Generations also takes a market-specific approach to concessions, and goes out of its way to communicate to existing tenants why a new move-in may have a lower rate.
“It can be frustrating for existing residents to hear about [a new resident] who moves in who is paying less than someone who has lived there for a couple years. We usually try to do that with move-in incentives and other concessions to get them back to [market] rates over time and to keep the neighbors who have been there longer happy,” Gabriel said.
Watermark is also discrete with rent concessions. They represent a risk to economic occupancy, as they can build the number of residents in a community but erode the revenue generated by new move-ins.
Communities with occupancy rates in the high-80s and low-90s may feel pressure to continue offering concessions to new residents in order to boost occupancy.
Watermark’s policy is on a market-by-market basis, and the provider prefers to price its communities based on where it sits in relation to its intra-market competition, Schachter told SHN.
“Our preference is to do short-term concessions versus permanent. We may offer one month free, or waive part or all of an [entrance] fee,” he added.
Think long-term on wage pressures
Driving occupancy and setting competitive and profitable rates are just part of the NOI equation. Keeping expenses in check is also crucial, and an increasingly difficult challenge for senior housing. Labor typically accounts for about 60% of operating expenses, and providers are facing major workforce pressures at the moment.

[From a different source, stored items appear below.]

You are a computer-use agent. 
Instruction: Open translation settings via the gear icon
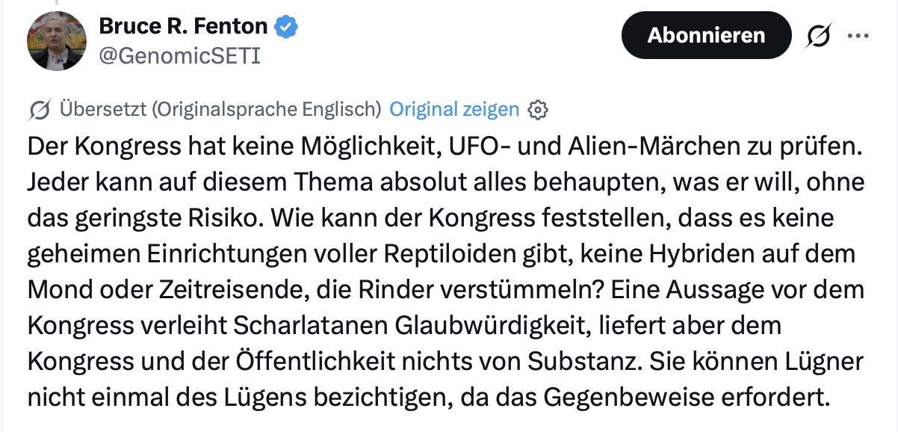(539, 109)
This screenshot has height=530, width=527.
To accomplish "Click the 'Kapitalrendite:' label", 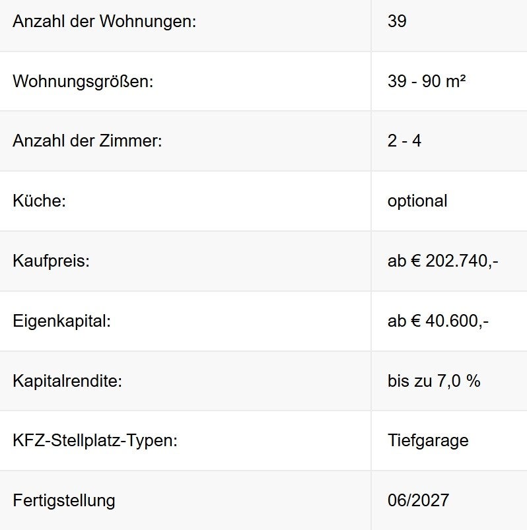I will 67,381.
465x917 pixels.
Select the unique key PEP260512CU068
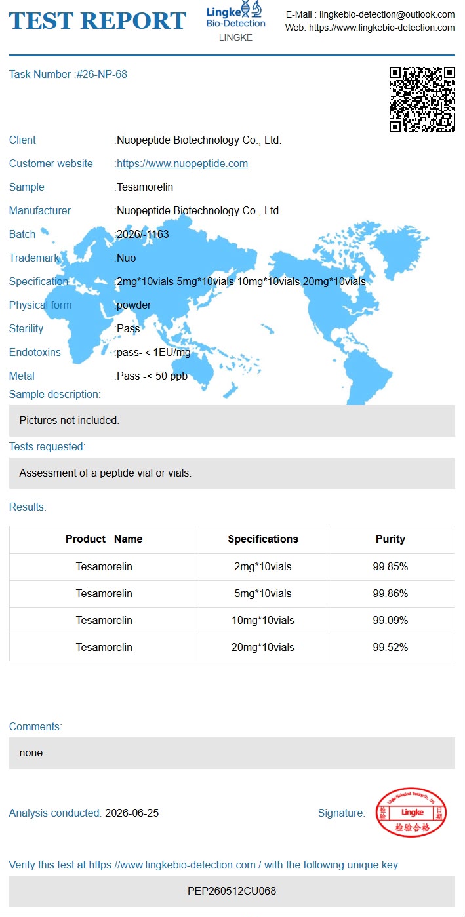pyautogui.click(x=232, y=891)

The combination of a low unemployment rate and tight labor pools are the main drivers in the wage pressures senior housing operators currently face, and those pressures are not going away anytime soon.
The increase in expenses has outpaced many providers’ ability to raise rates, the State of Seniors Housing report notes, resulting in NOI erosion and margin pressure. Still, providers like Generations are circumspect about these expenses.

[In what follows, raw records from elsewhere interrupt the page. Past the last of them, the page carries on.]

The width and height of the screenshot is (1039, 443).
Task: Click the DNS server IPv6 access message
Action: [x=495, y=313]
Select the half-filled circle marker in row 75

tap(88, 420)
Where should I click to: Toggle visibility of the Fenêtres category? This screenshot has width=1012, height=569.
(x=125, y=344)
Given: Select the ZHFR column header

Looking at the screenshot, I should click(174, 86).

Operators should be proactive in setting the wages in its markets to compete for, and retain, talent, Gabriel believes.
Generations decided to set minimum wages at over $15 an hour in its West Coast communities, where the Fight for $15 movement is particularly strong and states are mandating minimum wages between $14 and $15 per hour. This resulted in a 10.4% short-term increase in salary expenses, but has long-term upside in employee retention and strengthening workplace culture, and Gabriel is confident this will translate to future NOI growth.

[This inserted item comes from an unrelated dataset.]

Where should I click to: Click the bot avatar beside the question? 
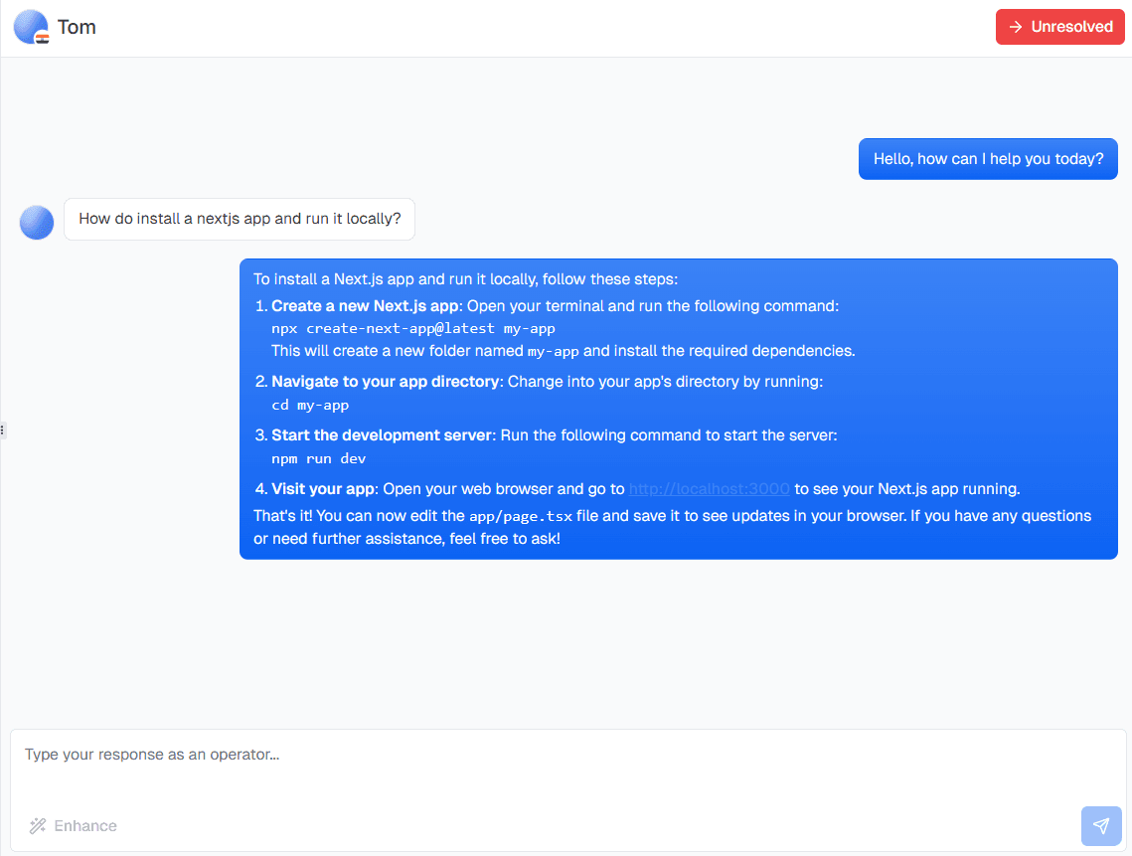point(36,223)
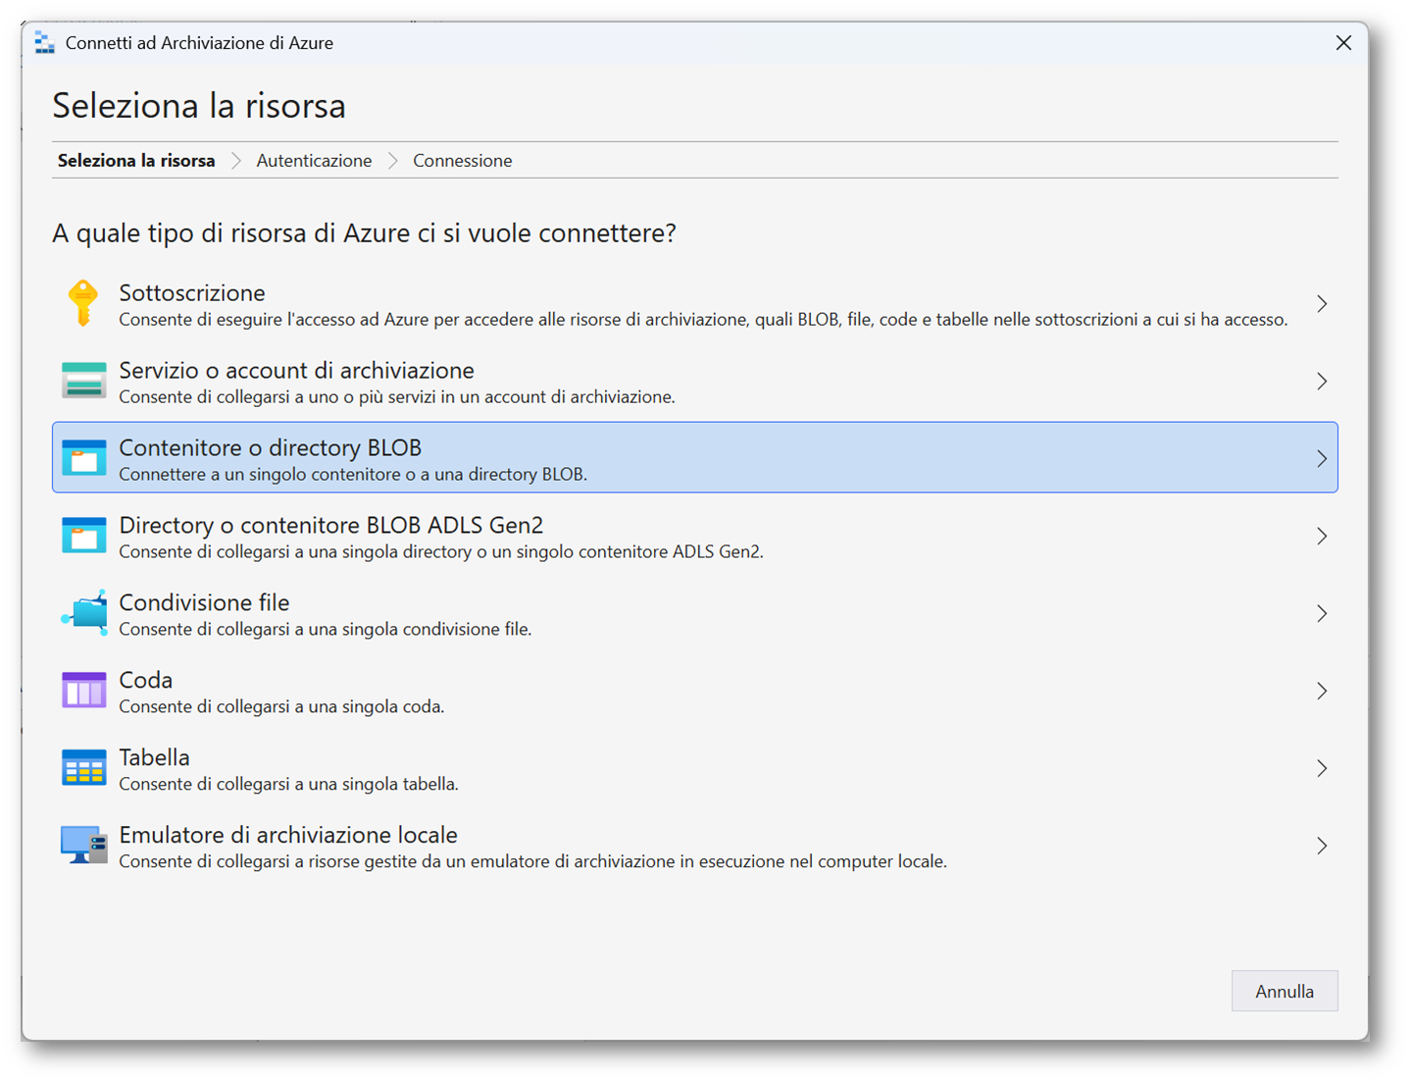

“It can be frustrating for existing residents to hear about [a new resident] who moves in who is paying less than someone who has lived there for a couple years.Generations LLC President Chip Gabriel
At Cherrywood Village, a 354-unit campus in Portland with a mix of independent living, assisted living and memory care, the money Generations spent on labor helped increase the campus’ census to 95% over the past two years. As a result, Generations has not spent money on advertising during that time and has been able to push rents for existing residents while capturing higher move-in rents for new tenants.
Maxwell Group/Senior Living Communities addressed the minimum wage issue by setting starting wages for new hires based on a wage banding system, which defines the market and internal value for each role. Starting wages are based on market information, followed by a wage increase after 90 days (typically around 35 cents per hour), and set hikes after one and two years of employment. After that, wages are capped.
As a result, Senior Living Communities wound up paying employees more while saving the provider money over time, President Ben Thompson said during SHN’s Summit in Washington, D.C. earlier this month.
“[Communities] with great teams in place and stronger programming can withstand the forces from labor pressures. It allows us to overcome the ‘shiny penny syndrome’ of new supply,” Schachter said.